Beatle falecido em 1980 gostava de mulheres fortes, com base em exemplos que teve em sua própria família

Apesar de já ter reconhecido inúmeras vezes que Yoko Ono não foi a causa do rompimento dos Beatles, Paul McCartney reconhece que John Lennon precisava deixar a banda de lado para se dedicar ao seu então novo amor.

Em entrevista à National Public Radio, transcrita pelo Ultimate Guitar, o músico voltou a afirmar que a ação de acabar com o grupo foi proposta pelo falecido colega, ao contrário do que sua carta de renúncia em 1970 deu a entender.

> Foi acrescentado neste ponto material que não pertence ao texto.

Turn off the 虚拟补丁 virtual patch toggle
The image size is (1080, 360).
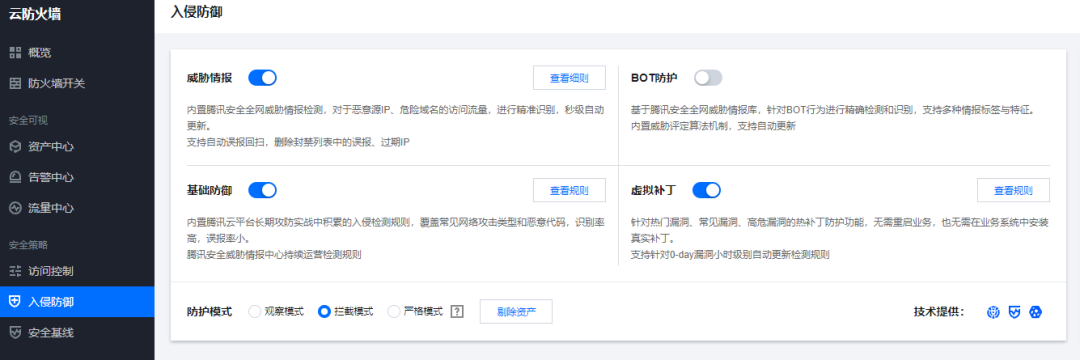pos(707,190)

“Fiquei pasmo quando ele falou que estava fora. Seria definitivo ou apenas algo típico de John, uma declaração dramática para nos reagruparmos em algumas semanas? Foi chocante, imagine alguém entrar na sala de uma hora para outra e dizer que a fábrica está fechando. Era o nosso trabalho.”

Após refletir, Paul entendeu que John estava em um novo momento de vida, que não incluía seus agora antigos parceiros.

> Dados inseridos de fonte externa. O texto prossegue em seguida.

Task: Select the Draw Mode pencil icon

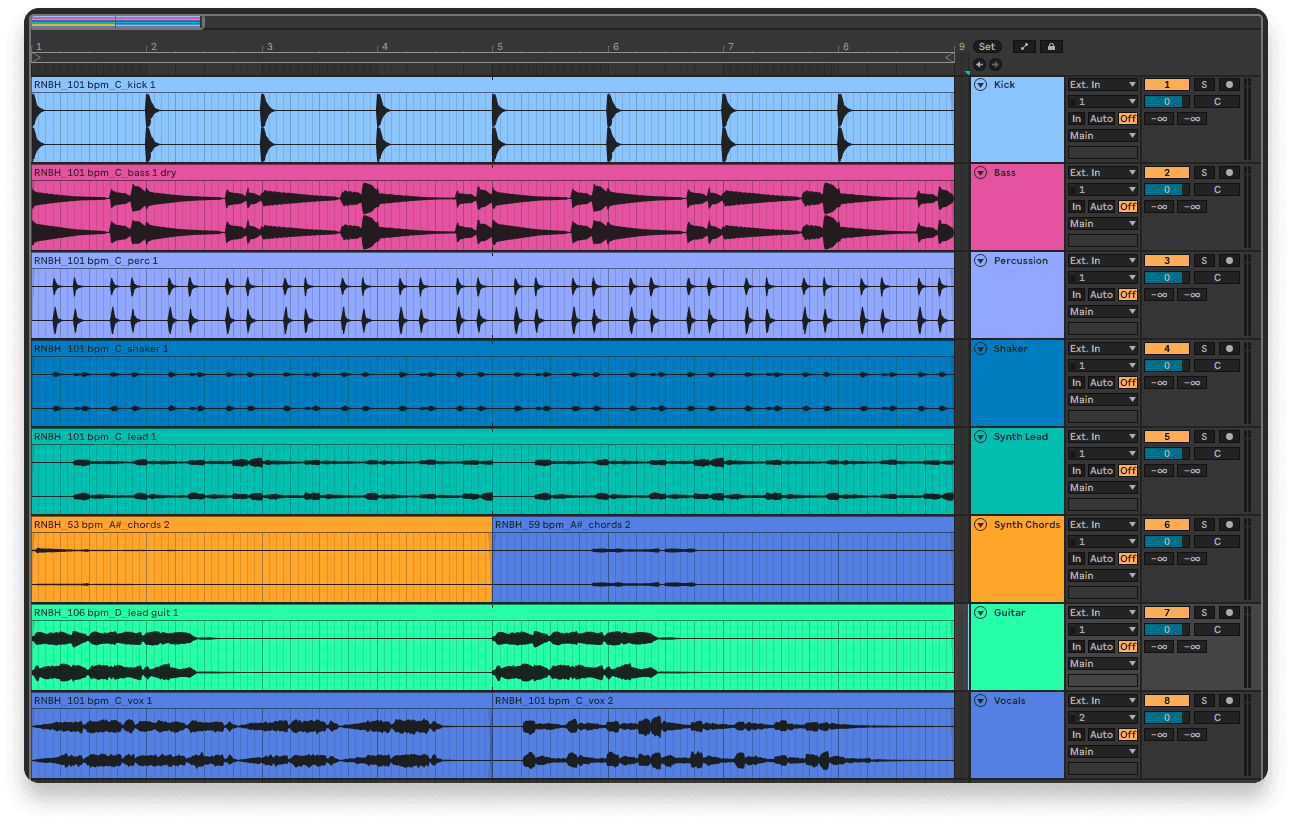Action: [1022, 46]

“Ele precisava zerar tudo para dar atenção integral a Yoko. Foi muito difícil porque sabíamos que ele estava apaixonado por ela.”

A atração de John Lennon por Yoko Ono

Ainda em sua declaração, Paul McCartney apontou os motivos que fizeram John Lennon sentir-se tão atraído por Yoko Ono.

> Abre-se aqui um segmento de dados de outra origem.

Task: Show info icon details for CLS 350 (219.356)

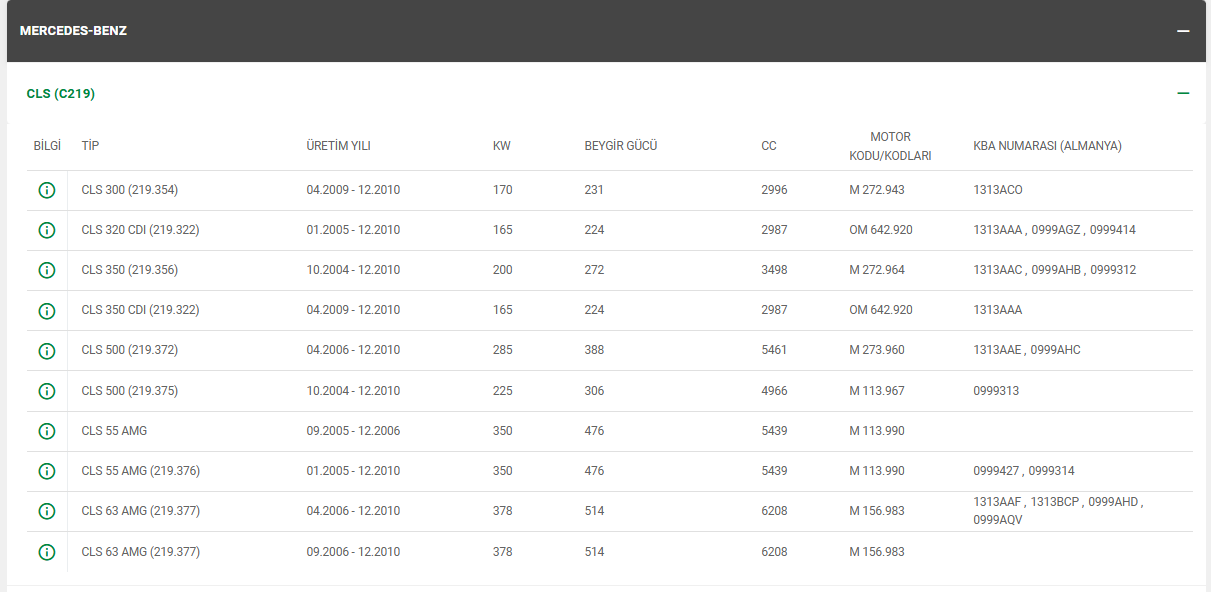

“Por ter conhecido John pessoalmente por tanto tempo, eu sabia que ele gostava de mulheres fortes. A tia Mimi, que o criou principalmente, era uma mulher bastante forte, assim como outras de sua família. Então, quando ele conheceu Yoko, se sentiu muito atraído por ela e entendeu ser a hora de se libertar. Mas no começo não estávamos muito interessados ​​nisso. Era tipo: ‘quem é essa e por que ela está sentada no meu amplificador?’.”

Por fim, o artista confessou que a sensação foi a mesma que muitas pessoas sentem ao final de um relacionamento sobre a fila andar.

“Os Beatles foram meu emprego e meu mundo artístico por vários anos. Tendo conhecido John desde que éramos adolescentes, estados juntos até este ponto e ver tudo chegando ao fim foi muito desafiador. A primeira pergunta era: ‘o que eu faço agora?’.”